Rabbi Levi Yitzchok, the Berdichiver Rebbe, said that Joseph did not make himself known at this point because he did not want his brothers to experience the anguish that is the lot of those who have to confront the tragic error of their ways. Although Joseph had undergone much suffering because of his brethren, now that he had the upper hand, he was careful not to bring shame upon them. A lesser person would have seized the opportunity to tell it like it is, to inflict some of the hurt that he had experienced on those who had hurt him. But Yosef was Tzaddik. He went out of his way to shield his brethren from pain and embarrassment. When Joseph did reveal his identity (which we find in next week’s parsha), he assures his brothers that all that had transpired was for the good, directed by G-d Himself. Therefore, they should not agonize or blame themselves in any way, for it was all basherte–meant to be.

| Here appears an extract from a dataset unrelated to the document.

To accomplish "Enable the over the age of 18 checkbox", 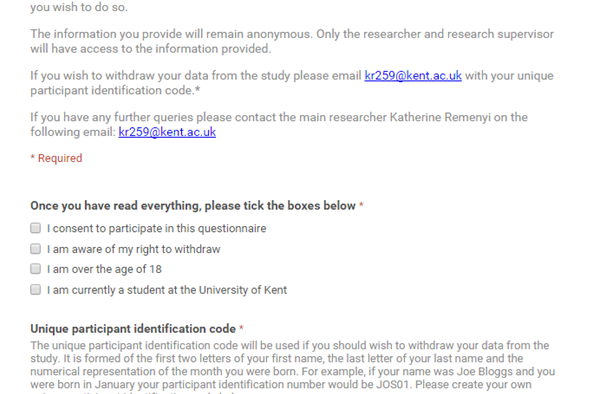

We can all learn from the example of Joseph. There are of course people who will argue that they are not on the level of Joseph–they cannot forgive the hurts that were inflicted upon them. To be sure, none of us are on the level of Joseph, but we can certainly try to emulate him–and to help us along the way, let’s try to weigh the benefits of forgiveness versus the benefits of harboring anger.
Anger begets more anger–the war continues until the anger consumes us and literally chews us up. On the other hand, through peace, we gain inner serenity. We acquire new friends and our family circle expands. But best of all, if G-d sees that we forgive each other, then G-d will forgive us as well, so let’s try to follow in the path of Joseph. It’s the high road of forgiveness that befits our Jewish people.